▶ _Texte à lire_
La justice égyptienne a interrogé dimanche le président déchu Mohamed
Morsi sur son évasion de prison début 2011, et décidé du gel des avoirs
de 14 responsables islamistes, dans le cadre de l’enquête sur les
violences sanglantes des dernières semaines.
M. Morsi et d’autres membres des Frères musulmans sont interrogés, dans
un endroit tenu secret, sur les circonstances de leur évasion de la
prison de Wadi Natroun (au nord-ouest du Caire), durant la révolte
contre Hosni Moubarak, ont annoncé des sources judiciaires à l’AFP.
L’enquête, menée par la Sécurité intérieure, cherche en particulier à
déterminer si la confrérie a bénéficié de l’aide de groupes étrangers
comme le Hezbollah ou le Hamas palestinien, ont-elles précisé.
Samedi, des sources judiciaires avaient par ailleurs annoncé que le
nouveau procureur général, Hicham Barakat, examinait des plaintes de
particuliers contre M. Morsi et d’autres membres des Frères musulmans,
pour "espionnage", "incitation au meurtre de manifestants" et "mauvaise
gestion économique", en lien avec les événements des deux dernières
semaines. Cet examen pourrait aboutir à l’ouverture officielle d’une
enquête.

▶ _Exercice proposé 1_
D'après l'article, quelles sont les réponses aux questions suivantes ?
(a) Combien de responsables islamistes voient leurs avoirs gelés ?
(b) Où se situe la prison de Wadi Natroun ?
(c) Quel est le nom du nouveau procureur général ?
▶ _Exercice proposé 2_
Dupliquez fidèlement le passage de l'article qui va de « La justice égyptienne » jusqu'à « palestinien, ont-elles précisé. » inclus.
▶ _Exercice proposé 3_
Que cherche à établir, selon l'article, l'enquête de la Sécurité intérieure sur l'évasion de la prison de Wadi Natroun ? Répondez en une à trois phrases.
Le listing ci-dessous est sans lien avec l'article.

▶ _Entrées extraites_

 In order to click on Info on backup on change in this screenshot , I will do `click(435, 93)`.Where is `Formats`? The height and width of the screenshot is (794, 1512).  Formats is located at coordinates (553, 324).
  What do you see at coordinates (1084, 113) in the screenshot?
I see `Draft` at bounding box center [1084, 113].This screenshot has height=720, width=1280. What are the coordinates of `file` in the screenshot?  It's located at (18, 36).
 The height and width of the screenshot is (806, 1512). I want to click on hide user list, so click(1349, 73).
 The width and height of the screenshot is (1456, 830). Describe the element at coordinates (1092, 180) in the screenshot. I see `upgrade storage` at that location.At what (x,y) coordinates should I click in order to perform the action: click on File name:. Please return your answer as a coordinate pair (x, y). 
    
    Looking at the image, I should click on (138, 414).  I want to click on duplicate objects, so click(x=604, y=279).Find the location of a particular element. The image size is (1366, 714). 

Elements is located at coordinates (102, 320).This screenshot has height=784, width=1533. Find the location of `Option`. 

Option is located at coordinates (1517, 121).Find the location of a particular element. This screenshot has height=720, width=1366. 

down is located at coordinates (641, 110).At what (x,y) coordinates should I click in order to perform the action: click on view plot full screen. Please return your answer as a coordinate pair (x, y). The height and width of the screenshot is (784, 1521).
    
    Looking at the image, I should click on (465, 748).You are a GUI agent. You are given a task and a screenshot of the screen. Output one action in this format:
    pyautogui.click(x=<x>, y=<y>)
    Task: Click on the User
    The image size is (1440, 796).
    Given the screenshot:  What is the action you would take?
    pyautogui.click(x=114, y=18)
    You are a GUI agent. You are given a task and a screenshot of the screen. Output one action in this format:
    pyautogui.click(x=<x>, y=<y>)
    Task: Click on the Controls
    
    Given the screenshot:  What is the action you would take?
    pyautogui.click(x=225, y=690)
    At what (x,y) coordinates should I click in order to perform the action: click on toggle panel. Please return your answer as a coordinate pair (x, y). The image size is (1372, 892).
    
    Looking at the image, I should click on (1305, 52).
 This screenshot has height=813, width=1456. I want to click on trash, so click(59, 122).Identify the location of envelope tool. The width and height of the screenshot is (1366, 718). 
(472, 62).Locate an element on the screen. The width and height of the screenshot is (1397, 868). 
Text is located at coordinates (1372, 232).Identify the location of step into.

▶ _Résultat 1_
(a) 14 responsables islamistes.
(b) Au nord-ouest du Caire.
(c) Hicham Barakat.

▶ _Résultat 2_
La justice égyptienne a interrogé dimanche le président déchu Mohamed
Morsi sur son évasion de prison début 2011, et décidé du gel des avoirs
de 14 responsables islamistes, dans le cadre de l’enquête sur les
violences sanglantes des dernières semaines.
M. Morsi et d’autres membres des Frères musulmans sont interrogés, dans
un endroit tenu secret, sur les circonstances de leur évasion de la
prison de Wadi Natroun (au nord-ouest du Caire), durant la révolte
contre Hosni Moubarak, ont annoncé des sources judiciaires à l’AFP.
L’enquête, menée par la Sécurité intérieure, cherche en particulier à
déterminer si la confrérie a bénéficié de l’aide de groupes étrangers
comme le Hezbollah ou le Hamas palestinien, ont-elles précisé.

▶ _Résultat 3_
Elle cherche en particulier à savoir si les Frères musulmans ont bénéficié de l'aide de groupes étrangers, comme le Hezbollah ou le Hamas palestinien. Cette aide aurait concerné leur évasion de la prison de Wadi Natroun, pendant la révolte contre Hosni Moubarak.